Notes On Three Caithness Doocots
Mrs E Beaton - Moravian Field Club

Dale House, Westerdale Halkirk Parish
Dale House, Westerdale Halkirk Parish Beehive doocot of four steps - the inward batter is so gentle that it appears externally like four cylinders placed one on top of another. The cote is rubble built with mud mortar and stands in the walled garden of Dale House beside the Thurso river. The garden wall has a gap to accommodate the cote which fills the breach left, and antedates the wall.
The door faces east and there is a step down of about 0.6m to the floor of the cote - an unusual feature which may have helped with the accumulation of dung. Nesting boxes start at 0.6m above the floor level (i.e. at ground level) and are of rubble stone construction, a coarser stone than the visitors to Caithness might expect - but Westerdale is a good way off from Castletown and its flagstone.
Nesting boxes number approximately seven hundred.

Internally, the cote, like that at Freswick, resembles more the straw bee skep than the bottle kiln the, internal form producing a funnel towards the apex favoured in Moray and Banff/Buchan. The apex entrance is large and is the only ingress for the birds. The cote is in reasonable repair.

I am sure that this cote pre-dates Dale House (early eighteenth century) and suggest a seventeenth century date. This cote, with the chapel on the same site, may suggest an earlier house of pretension.

Measurements:
Approximate circumference - 15m.
Wall thickness - 0.86m.

Freswick - Canisbay Parish
Beehive doocot of three stages similar in size and age to that at Dale, though the external batter is more marked.

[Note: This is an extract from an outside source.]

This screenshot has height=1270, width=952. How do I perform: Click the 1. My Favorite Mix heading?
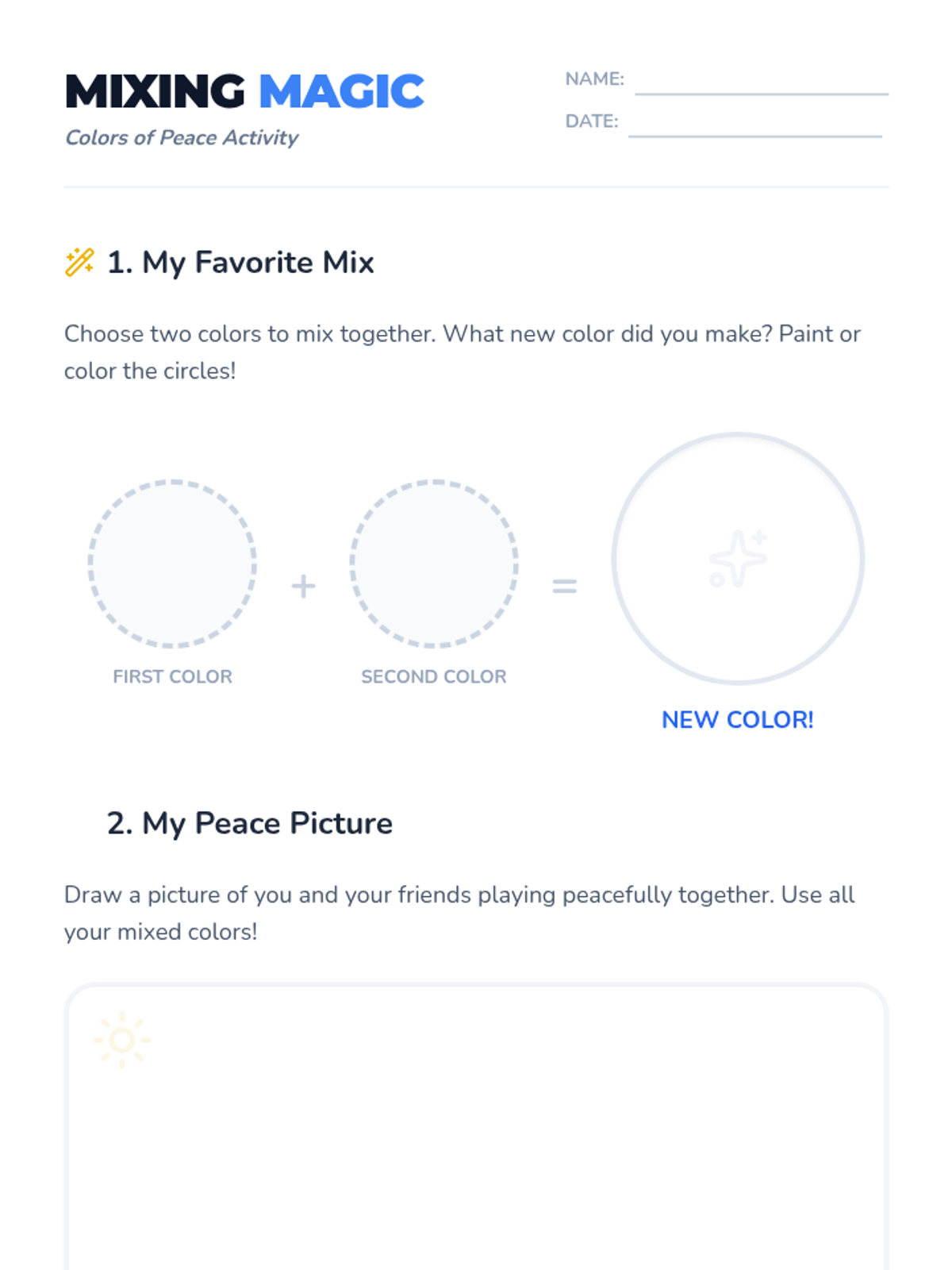[x=240, y=263]
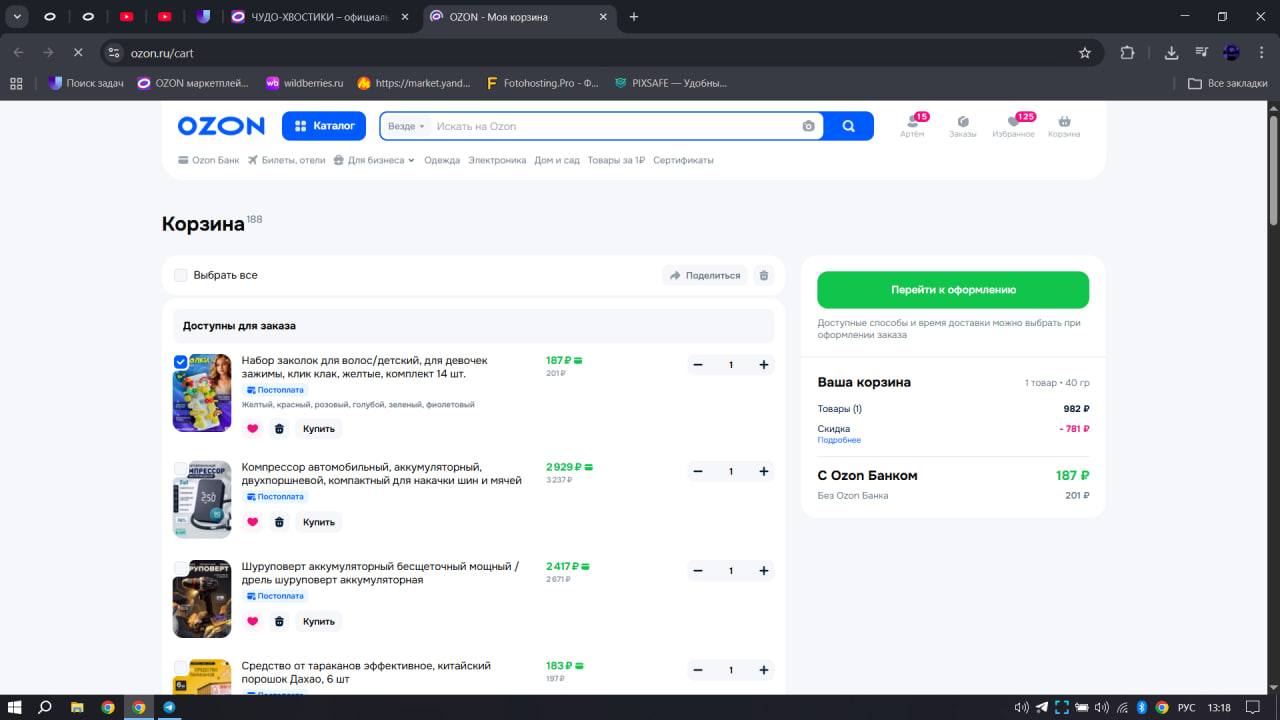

Internally the form is the same as Dale and again the apex hole is large. Rubble built with traces of harling. Repair reasonable.

There are two entrance doors, which is most unusual, one on the east which, from its proportions (1 -5m x lm), would seem original. (Beehive doocots some times have their entrances on the east, though not their pigeon-ports if these exist). The entrance on the south wall is tall and narrow (1.7m x 0.60m).
 

Internally the nesting boxes start 1.8m above floor level - while 0.6m to lm above floor level is common and helps to keep vermin away from the boxes - 1.8m is most unusual. The walls up to the boxes have been plastered and are smoke blackened - have the lower boxes been blocked at some later date and the cote used as a kiln? If so, the south entrance may have something to do with this re-use.

Measurements:
Wall thickness - 0.84m. Circumference - 15m approx.
Internal diameter - 3.7m Number of boxes - -approx.500 now.

 

Ackergill - Wick Parish
Impressive twin "lecturn" cotes placed symmetrically in front of, and each a little to the side of, Ackergill Tower, facing south west.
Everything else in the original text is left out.